If you are using a different jig or are working with an outside corner your set up will be different from the above photos. Your jig should come with diagrams of how to set up your cut, even if they are not conveniently on the back of your jig. One other handy tip is to cut examples using scrap pieces and label them “inside right” and “inside left” and keep them near your cutting table. This will make it more obvious when you have it set up incorrectly BEFORE you make a wrong cut.
If you are able to purchase crown that is the length of your wall, you can “simply” cut the corners of each wall and nail it up. If, like me, you have a room that is larger than 8 x 8 feet and you cannot fit crown molding longer than 8 feet, you will have to cut the ends at an angle where two boards will meet.
Because the corner cut is more difficult, I recommend doing that first. That way, if you make a mistake, you still have more room to cut.
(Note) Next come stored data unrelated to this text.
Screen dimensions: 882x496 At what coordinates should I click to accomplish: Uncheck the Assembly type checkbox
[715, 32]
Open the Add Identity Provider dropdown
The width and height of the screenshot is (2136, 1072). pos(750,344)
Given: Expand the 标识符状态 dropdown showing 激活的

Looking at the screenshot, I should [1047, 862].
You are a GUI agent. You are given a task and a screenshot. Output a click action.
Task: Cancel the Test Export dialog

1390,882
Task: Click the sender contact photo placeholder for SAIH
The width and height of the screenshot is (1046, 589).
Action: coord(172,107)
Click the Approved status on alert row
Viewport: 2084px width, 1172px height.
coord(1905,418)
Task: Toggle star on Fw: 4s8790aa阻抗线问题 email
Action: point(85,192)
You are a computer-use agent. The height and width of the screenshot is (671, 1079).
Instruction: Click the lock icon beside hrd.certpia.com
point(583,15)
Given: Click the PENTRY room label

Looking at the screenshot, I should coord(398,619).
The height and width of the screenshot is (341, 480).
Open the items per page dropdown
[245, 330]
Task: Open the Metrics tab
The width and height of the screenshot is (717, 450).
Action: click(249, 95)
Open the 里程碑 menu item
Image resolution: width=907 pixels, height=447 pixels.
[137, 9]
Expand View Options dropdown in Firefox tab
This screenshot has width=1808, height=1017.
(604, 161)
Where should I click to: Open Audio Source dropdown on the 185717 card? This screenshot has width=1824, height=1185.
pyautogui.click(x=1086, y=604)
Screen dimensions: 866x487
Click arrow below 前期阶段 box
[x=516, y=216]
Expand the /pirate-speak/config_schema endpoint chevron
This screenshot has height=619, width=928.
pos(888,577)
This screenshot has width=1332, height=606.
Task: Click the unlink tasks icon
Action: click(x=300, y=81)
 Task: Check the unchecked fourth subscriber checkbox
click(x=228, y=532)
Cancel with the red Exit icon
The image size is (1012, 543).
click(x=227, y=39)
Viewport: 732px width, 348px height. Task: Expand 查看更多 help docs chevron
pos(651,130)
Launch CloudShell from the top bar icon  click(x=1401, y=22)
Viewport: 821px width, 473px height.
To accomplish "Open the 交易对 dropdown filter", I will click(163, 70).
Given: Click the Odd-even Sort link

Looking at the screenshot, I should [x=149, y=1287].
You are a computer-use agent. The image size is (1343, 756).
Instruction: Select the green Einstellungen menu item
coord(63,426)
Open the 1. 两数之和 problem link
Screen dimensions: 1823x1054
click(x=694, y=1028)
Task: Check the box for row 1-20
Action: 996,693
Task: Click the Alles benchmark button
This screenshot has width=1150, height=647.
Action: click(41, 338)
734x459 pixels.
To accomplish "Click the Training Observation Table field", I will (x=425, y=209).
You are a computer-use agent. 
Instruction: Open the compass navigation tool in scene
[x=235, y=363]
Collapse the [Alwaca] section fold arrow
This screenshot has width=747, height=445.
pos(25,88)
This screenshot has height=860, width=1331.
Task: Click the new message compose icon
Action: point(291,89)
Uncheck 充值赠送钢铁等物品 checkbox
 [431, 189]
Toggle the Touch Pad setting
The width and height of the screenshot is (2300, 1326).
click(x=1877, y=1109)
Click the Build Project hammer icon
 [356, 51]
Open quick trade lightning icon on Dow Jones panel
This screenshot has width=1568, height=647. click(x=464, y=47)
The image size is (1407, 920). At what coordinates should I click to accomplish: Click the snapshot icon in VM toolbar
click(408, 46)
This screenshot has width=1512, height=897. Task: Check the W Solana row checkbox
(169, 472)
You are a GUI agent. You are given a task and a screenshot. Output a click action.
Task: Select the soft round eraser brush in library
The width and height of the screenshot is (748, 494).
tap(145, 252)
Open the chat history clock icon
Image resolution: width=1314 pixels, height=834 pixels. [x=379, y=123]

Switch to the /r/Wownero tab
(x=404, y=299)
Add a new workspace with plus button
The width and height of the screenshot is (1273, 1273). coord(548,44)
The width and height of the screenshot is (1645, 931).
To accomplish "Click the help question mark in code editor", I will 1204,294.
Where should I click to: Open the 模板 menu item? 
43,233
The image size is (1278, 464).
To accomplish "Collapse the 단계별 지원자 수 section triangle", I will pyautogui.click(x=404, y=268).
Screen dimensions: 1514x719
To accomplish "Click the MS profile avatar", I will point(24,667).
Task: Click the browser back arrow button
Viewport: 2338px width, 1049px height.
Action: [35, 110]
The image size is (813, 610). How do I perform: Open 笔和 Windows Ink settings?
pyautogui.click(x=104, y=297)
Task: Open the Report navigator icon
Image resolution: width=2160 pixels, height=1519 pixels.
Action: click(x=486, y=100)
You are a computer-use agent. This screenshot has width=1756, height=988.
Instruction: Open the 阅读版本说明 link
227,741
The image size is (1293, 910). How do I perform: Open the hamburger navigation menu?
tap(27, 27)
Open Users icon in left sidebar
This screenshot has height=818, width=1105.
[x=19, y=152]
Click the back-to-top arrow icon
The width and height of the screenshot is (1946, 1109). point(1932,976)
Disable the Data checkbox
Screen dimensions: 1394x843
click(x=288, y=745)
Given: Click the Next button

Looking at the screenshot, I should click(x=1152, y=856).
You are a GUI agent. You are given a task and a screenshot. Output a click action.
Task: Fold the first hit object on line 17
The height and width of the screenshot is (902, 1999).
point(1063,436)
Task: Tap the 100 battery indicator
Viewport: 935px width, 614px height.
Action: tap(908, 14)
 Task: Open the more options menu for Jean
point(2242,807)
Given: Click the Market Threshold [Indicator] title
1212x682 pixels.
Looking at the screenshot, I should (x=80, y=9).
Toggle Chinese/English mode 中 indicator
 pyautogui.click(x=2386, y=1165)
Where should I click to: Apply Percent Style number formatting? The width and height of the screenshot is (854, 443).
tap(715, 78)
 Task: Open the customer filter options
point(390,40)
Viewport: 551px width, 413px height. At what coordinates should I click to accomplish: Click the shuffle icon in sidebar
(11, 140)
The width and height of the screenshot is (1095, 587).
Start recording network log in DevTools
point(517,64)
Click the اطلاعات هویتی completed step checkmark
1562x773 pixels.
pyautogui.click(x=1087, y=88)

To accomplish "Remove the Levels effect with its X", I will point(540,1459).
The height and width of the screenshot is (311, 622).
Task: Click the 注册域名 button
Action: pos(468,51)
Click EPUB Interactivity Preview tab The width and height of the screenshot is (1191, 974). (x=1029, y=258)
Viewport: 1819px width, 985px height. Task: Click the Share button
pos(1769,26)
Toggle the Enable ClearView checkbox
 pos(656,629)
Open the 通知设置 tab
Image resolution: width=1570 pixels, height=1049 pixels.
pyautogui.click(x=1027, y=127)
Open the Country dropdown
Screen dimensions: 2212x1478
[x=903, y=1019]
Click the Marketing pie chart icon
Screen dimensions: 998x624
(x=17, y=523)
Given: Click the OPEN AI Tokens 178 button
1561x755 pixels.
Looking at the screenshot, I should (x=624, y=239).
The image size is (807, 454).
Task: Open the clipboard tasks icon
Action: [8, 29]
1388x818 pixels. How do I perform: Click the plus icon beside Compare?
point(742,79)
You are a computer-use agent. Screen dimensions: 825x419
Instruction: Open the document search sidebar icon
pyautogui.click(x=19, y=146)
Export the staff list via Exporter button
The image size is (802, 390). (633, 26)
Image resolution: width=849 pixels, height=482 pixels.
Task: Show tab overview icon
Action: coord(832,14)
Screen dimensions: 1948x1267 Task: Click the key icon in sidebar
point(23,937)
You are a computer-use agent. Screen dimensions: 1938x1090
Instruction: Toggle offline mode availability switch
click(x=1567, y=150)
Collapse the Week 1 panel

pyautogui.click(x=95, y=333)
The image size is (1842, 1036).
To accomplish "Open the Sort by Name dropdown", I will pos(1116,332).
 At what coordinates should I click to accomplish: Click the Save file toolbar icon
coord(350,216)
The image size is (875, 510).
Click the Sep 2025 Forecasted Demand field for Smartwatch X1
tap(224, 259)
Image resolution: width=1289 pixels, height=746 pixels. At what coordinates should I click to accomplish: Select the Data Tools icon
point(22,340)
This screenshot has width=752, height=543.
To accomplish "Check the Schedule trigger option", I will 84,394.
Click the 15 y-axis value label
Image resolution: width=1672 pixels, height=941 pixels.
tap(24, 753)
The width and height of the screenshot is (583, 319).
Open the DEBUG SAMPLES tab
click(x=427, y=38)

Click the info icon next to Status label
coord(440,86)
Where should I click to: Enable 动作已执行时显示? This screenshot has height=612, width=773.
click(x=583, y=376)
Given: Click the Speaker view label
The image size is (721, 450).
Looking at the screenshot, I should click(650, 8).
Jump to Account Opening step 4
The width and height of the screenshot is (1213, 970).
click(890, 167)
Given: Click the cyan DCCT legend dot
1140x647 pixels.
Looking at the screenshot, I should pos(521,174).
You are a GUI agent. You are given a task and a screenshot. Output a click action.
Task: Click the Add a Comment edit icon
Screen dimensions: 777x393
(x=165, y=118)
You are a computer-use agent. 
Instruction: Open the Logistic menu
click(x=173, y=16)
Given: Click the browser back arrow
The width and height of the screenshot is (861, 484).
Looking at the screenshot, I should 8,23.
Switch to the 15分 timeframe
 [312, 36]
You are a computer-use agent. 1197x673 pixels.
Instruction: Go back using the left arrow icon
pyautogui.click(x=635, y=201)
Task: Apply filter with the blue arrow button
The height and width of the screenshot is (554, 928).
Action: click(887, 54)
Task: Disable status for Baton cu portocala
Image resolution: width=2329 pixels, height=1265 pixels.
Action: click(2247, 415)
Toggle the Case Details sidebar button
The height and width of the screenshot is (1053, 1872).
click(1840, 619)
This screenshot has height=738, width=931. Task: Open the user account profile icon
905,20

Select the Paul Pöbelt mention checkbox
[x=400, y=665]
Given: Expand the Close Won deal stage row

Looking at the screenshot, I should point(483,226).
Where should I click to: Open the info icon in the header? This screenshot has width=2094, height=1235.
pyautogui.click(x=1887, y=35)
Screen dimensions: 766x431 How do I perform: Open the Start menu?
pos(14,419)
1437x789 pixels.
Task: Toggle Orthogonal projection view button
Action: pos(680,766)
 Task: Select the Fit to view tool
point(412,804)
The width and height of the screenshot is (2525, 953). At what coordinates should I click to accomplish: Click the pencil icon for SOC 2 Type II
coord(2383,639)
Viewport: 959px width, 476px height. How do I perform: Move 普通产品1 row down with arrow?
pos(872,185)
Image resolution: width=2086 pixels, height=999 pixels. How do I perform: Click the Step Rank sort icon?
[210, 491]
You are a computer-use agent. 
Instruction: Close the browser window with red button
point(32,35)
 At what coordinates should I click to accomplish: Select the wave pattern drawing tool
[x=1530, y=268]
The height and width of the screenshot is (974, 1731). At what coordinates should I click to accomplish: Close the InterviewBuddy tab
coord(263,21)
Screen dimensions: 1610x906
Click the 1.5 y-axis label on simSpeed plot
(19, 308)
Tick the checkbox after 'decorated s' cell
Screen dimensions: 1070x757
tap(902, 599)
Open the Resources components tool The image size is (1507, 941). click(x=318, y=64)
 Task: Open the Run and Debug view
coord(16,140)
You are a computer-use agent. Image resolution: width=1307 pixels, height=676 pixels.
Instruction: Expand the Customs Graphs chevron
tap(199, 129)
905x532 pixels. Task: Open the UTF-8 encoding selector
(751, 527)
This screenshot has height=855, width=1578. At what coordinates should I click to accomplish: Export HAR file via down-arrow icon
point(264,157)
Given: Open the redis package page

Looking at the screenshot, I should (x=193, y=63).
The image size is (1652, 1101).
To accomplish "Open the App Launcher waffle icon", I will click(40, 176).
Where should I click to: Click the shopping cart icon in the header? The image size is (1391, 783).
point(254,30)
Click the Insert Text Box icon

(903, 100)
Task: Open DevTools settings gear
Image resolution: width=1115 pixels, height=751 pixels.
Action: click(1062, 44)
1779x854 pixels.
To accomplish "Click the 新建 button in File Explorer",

You want the joint where the two pieces meet to be where there is a stud in the wall. That way, you can secure the pieces at the point where they meet.
After you have made your corner cut, take the piece back to the wall and hold it up (this is where that friend comes in handy) and mark where the end of the trim is closest to a stud. This is where you will make your cut.
This cut is a much simpler than the corners. You don’t need a jig for this cut, you can make it laying flat. You set the miter angle straight (0 degrees) and the bevel at 45 degrees. The only thing you need to be careful about is that the end is cut at a bevel angle that lines up with the piece it will meet. Your bevel only goes one direction, so you just need to hold it on one side or the other of the blade to get it right (or wrong for that matter).
After you have cut two pieces (that meet in a corner) you can start installing. Line it up to the bottom line you previously marked and use the nail gun to fasten it in the middle of the board (leaving each end of the board un-nailed). This will give you some “wiggle room” for a perfect fit at the corner. Do this again for the adjacent corner piece.
Now this is where the magic happens. Using your two flathead screwdrivers, push them behind the crown to push the crown forward to meet. This will fix any slight corner measurement issues you may have had. Nail the corner in place while the screwdrivers are holding it in place and then remove the screwdrivers. There is a great video, showing this technique here.
After you have your corner nailed nicely, you can go back and nail the other end. After your first corner, you will be nailing the end to another board.
When all of your crown molding is installed, go back with a nail set and tap the nails in a little further, so when you cover them with spackle or wood putty they won’t show.
The last step is to go through and caulk all of your seams. This really isn’t as tedious as I thought it would be and actually goes fairly quickly. A staff member at a local paint store let me in on a trick to keep this job tidy: after you caulk the seam, dip your finger in a little cup of water and then wipe your finger along the seam to remove the excess caulking. The water keeps the caulking from sticking to your finger! Another good tip is to make sure to cut a VERY small whole in your caulking tube. This will keep it from being a messy task!
I hope this helps make your project go smoothly. It really is worth all of the trouble and once you get the right mix of tricks together it really does move quickly. If any part is confusing or needs clarifying, please feel free to leave your questions below. I’d be happy to answer them and revise my post to help others!